Used the Sweep1 feature with the Jescar profile found online. Projected flat fret2find frets on fretboard top, had to explode original surface or it’ll project to bottom. Made a little script to quickly go through frets, probably an easier way to also select object and cap automatically. Need to model some strings and rest of electronics, screws etc. All new tools received already. Really excited!
_sweep1
_EnterEnd
_cap
http://docs.mcneel.com/rhino/5/help/en-us/information/rhinoscripting.htm
https://developer.rhino3d.com/api/rhinoscript/selection_methods/selection_methods.htm
Modelled some toneninja staggered tuners. used 2 rail sweeps for washers, boolean difference for pegs, illustrator logo. Should help me design some tweaks if need be. I tried to make the neck headstock as low as possible for lowered angle. May probably still need a string tree or two, hopefully not. Will do some jescar fretwire. Think I just need a 1 rail sweep and project radius on them.
Created a 16.66″ radius. I tried the 7.25″ radius but my fretboard was way too thin. Plus bending is easier lower action. Classical guitar are totally flat. 12 might’ve worked fine but they are so common. higher radius more stability also. .1875 Thickness of fretboard.
Creating the fretboard radius wasn’t too hard, most people just project onto an extrude, issue is it doesn’t get surfaced. Good if you quickly want to make toolpaths but not for full renders.
Rhino, created solid fretlite fretboard, created circles radius snapped to back of guitar, then cap planar extrude. Boolean split. Extruded fretboard outline upwards to split the fretboard and then split the extrude again. Maple inlays used the osnap “between” button again to line things up, less human error.

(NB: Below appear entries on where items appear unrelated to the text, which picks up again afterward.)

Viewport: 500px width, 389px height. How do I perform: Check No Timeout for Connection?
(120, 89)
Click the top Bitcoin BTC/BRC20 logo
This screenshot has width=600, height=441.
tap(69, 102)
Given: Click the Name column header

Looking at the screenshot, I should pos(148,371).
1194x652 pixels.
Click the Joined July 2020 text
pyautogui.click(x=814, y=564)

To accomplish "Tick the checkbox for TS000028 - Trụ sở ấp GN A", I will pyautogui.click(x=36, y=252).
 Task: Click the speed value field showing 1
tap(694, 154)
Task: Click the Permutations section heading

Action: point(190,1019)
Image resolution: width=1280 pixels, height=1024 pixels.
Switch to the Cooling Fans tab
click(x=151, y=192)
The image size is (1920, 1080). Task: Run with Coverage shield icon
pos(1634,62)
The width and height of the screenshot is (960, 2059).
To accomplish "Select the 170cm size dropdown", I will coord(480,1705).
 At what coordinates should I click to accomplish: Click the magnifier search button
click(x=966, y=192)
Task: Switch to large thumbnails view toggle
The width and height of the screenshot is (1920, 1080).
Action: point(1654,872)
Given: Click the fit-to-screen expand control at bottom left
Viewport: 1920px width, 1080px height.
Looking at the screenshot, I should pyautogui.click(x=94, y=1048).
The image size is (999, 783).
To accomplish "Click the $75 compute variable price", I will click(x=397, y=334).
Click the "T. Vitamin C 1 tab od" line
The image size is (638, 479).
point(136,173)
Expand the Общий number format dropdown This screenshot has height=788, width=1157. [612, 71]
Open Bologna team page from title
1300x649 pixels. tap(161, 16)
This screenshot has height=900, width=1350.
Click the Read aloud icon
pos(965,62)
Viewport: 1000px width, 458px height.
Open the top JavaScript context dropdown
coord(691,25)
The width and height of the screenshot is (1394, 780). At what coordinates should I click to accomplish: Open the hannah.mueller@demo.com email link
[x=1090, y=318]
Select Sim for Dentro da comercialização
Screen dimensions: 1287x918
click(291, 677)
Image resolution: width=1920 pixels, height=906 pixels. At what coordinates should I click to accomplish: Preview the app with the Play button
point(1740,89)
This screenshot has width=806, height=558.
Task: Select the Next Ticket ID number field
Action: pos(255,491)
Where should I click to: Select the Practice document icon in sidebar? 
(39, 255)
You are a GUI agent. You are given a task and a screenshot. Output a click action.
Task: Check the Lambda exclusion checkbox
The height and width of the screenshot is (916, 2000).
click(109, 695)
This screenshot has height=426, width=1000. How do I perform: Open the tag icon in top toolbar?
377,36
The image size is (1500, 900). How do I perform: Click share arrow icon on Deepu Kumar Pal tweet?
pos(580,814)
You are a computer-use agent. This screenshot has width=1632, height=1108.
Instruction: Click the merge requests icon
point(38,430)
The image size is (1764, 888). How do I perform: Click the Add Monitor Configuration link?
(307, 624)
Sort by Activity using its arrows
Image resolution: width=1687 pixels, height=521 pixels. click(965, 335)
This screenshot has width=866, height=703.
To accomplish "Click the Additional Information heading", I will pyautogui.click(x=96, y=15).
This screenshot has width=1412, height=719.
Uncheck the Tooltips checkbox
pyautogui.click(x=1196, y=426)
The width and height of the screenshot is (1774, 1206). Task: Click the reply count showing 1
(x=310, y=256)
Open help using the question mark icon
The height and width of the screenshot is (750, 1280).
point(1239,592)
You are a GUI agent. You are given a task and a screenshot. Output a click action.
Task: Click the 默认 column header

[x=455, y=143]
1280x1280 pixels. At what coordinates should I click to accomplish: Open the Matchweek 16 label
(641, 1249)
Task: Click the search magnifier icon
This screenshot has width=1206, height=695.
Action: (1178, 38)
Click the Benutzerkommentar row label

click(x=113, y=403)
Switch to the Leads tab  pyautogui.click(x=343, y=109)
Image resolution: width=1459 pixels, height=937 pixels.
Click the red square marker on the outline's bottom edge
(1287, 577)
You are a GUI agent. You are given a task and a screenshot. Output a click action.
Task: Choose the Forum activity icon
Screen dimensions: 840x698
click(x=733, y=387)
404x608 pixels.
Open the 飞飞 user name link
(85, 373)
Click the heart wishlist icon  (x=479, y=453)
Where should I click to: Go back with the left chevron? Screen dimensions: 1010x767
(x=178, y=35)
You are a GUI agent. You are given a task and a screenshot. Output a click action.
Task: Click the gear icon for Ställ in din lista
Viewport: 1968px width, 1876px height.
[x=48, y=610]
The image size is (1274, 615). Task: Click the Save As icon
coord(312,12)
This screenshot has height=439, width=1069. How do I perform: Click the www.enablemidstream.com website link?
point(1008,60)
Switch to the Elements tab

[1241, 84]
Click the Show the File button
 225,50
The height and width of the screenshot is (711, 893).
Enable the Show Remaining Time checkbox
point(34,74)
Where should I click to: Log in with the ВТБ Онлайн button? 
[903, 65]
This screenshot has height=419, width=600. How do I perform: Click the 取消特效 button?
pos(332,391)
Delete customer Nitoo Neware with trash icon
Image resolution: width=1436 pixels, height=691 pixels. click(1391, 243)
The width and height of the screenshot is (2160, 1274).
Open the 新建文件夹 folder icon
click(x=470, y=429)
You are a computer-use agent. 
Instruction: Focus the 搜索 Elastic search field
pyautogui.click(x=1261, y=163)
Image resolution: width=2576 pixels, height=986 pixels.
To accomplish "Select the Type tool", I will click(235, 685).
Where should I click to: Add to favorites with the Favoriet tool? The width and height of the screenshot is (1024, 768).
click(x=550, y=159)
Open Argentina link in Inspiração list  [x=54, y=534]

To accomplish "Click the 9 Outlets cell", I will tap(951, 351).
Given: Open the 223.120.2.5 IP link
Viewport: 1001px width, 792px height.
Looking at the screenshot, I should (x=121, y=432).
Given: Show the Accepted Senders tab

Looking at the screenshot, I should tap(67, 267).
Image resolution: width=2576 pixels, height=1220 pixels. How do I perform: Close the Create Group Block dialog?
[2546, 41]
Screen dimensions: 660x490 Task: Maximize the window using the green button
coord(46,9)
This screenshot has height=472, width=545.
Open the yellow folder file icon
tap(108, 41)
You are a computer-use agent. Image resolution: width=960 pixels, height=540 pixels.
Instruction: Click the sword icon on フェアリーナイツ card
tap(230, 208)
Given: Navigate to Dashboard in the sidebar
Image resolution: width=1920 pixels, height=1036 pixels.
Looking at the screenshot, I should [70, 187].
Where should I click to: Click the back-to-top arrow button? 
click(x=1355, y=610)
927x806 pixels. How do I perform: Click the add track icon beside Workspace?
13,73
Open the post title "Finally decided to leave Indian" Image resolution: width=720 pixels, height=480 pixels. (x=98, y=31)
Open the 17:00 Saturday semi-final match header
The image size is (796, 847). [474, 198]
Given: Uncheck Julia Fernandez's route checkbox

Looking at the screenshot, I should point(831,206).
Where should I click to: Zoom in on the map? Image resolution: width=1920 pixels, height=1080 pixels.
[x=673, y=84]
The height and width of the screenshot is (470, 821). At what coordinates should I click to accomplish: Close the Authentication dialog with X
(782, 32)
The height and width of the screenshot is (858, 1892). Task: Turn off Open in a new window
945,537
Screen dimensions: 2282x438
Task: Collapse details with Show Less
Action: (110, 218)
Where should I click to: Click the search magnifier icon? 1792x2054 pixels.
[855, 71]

Tomorrow, Figure out neck pocket height, model a guitar nut. Figure out if I can add cnc an angled neck pocket. Not sure If I can do this easily on CNC, don’t have 4 axis cutter unfortunately, think Schecter does it so you don’t need shim. Worried about neck volute, we’ll see how stable it is. Definitely a concern. Also may have to tweak spring spacing at nut. Maybe model some strings.
Created more control curves based on asymmetrical neck profile from first fret. Basically copied neck profile curve from fret one, added center point to mid line, relocated gumball to snap to point, resized horizontally, when close, snap to edge of fretboard. The higher up the volute harder to line up. Much smoother, not perfect, going to try to match curves better to line up zebra better. May match surface or blend surface. Almost there.